Sujatha tries to tell the truth to Vasundhara, but Binoy convinces her and the other inmates that Sujatha is a liar and a murderer, causing them to alienate her and throw her out. She is arrested by the police, but as she gets in the police jeep, she realizes that they are actually fake police sent by Binoy and Douglas to capture her. Sachi and his friends arrive in time and stop the fake cops while Ponnamma, who sees everything, convinces the other inmates that Sujatha was telling the truth. They, along with other residents of the neighborhood, as well as Potti and Sathyaseelan, unite to fight back Binoy and Douglas' goons, and get them arrested, in the process exposing Binoy's trachery to Vasundhara.

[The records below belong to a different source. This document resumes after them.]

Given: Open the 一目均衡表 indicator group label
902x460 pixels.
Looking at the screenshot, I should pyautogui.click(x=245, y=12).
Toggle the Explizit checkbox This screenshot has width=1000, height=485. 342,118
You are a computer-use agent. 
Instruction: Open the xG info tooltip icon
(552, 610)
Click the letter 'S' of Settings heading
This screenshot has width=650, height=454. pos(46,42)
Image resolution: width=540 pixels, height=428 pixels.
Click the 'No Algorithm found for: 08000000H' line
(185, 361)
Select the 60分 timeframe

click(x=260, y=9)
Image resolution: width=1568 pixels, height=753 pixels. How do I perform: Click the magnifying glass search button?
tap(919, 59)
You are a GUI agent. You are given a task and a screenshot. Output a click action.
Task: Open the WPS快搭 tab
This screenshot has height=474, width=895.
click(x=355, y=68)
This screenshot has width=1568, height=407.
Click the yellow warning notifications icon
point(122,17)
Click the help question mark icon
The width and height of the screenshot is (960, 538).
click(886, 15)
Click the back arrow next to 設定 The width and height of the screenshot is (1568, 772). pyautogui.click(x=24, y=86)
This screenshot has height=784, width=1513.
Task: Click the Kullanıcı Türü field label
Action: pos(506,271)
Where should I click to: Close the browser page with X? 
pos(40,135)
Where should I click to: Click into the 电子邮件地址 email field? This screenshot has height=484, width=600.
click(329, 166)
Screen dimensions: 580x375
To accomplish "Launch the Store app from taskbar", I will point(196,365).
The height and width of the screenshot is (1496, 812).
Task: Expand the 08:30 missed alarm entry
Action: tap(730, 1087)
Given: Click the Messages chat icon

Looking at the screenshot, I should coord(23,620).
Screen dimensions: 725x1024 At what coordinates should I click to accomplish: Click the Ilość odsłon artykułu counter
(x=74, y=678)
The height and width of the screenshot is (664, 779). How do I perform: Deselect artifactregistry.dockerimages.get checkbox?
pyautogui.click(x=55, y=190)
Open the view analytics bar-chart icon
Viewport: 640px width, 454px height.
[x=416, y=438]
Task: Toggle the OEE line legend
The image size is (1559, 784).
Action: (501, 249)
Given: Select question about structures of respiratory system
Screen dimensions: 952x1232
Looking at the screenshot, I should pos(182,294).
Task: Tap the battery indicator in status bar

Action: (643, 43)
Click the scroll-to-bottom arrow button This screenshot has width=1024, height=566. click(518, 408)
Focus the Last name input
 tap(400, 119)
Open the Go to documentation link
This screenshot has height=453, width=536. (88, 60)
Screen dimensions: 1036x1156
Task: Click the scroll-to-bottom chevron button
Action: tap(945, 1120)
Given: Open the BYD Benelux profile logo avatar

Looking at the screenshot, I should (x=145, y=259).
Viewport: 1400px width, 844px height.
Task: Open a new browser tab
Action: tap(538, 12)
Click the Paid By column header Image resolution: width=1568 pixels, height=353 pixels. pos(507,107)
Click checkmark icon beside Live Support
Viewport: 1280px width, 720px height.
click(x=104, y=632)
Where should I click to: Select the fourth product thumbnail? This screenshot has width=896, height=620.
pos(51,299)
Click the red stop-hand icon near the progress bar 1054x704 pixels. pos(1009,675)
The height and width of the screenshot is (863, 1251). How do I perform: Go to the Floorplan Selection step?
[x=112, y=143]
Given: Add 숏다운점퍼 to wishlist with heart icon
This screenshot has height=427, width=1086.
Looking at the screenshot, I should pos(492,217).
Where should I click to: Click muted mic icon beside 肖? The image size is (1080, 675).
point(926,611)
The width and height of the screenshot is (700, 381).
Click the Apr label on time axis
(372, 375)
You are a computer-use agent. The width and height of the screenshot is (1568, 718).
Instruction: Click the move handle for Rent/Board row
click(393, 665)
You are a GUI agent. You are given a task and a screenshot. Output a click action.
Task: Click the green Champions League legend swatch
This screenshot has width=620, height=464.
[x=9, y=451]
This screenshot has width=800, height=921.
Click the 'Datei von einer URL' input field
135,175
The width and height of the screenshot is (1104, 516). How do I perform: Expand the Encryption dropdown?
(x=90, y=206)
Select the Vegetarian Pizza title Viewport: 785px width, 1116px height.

In the end, the truth about Gayathri's death comes to light and Sujatha gets exonerated. She and Sachi become a couple, while Potti and Chindamani Ammal also reunite. Chindamani Ammal also lifts the ban for men from entering her house, her attitudes and misunderstandings having completely changed. When questioned by Potti, Sathyaseelan reveals that the reason he returned to the house is because he fell in love with Ponnamma and wished to confess to her, but was kicked out before he could. A startled Ponnamma accepts his proposal, as everyone laughs at the hearty conclusion.